MAP Kinase Signaling at the Crossroads of Inflammasome Activation.

Abstract

Inflammasomes are crucial mediators of both antimicrobial host defense and inflammatory pathology, requiring stringent regulation at multiple levels. This review explores the pivotal role of mitogen-activated protein kinase (MAPK) signaling in modulating inflammasome activation through various regulatory mechanisms. We detail recent advances in understanding MAPK-mediated regulation of NLRP3 inflammasome priming, licensing and activation, with emphasis on MAPK-induced activator protein-1 (AP-1) signaling in NLRP3 priming, ERK1 and JNK in NLRP3 licensing, and TAK1 in connecting death receptor signaling to NLRP3 inflammasome activation.

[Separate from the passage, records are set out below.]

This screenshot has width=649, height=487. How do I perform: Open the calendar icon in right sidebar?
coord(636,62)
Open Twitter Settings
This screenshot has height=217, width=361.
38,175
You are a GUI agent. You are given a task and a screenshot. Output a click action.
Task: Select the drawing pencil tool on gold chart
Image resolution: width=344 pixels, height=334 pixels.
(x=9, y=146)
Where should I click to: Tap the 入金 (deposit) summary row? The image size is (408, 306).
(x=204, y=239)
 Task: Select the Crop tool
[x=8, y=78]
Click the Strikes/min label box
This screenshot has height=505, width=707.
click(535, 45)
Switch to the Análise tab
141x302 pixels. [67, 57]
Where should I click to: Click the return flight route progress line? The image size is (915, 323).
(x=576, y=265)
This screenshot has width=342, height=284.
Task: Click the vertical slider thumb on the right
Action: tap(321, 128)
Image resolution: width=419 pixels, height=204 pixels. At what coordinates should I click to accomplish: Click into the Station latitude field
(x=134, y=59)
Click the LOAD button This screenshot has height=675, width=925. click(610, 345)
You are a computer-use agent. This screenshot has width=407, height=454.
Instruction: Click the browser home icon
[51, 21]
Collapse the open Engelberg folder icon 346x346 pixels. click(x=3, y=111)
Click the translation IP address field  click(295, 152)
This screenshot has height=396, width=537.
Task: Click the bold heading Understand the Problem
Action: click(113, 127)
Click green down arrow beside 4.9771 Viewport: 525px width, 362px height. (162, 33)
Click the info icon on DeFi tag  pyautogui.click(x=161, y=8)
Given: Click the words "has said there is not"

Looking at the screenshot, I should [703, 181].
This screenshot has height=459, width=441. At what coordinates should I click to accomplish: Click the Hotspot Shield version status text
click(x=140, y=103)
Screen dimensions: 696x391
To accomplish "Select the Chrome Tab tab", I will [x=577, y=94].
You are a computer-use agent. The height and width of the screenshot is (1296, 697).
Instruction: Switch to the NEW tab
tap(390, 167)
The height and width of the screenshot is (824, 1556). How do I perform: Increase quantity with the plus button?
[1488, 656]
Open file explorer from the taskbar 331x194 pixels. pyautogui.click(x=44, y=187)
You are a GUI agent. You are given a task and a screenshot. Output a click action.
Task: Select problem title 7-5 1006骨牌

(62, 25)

Furthermore, we discuss novel insights into MAPK signaling in human NLRP1 inflammasome activation, focusing on the MAP3K member ZAKα as a key kinase linking ribosomal stress to inflammasome activation. Lastly, we review recent work elucidating how Bacillus anthracis lethal toxin (LeTx) manipulates host MAPK signaling to induce macrophage apoptosis as an immune evasion strategy, and the counteraction of this effect through genotype-specific Nlrp1b inflammasome activation in certain rodent strains.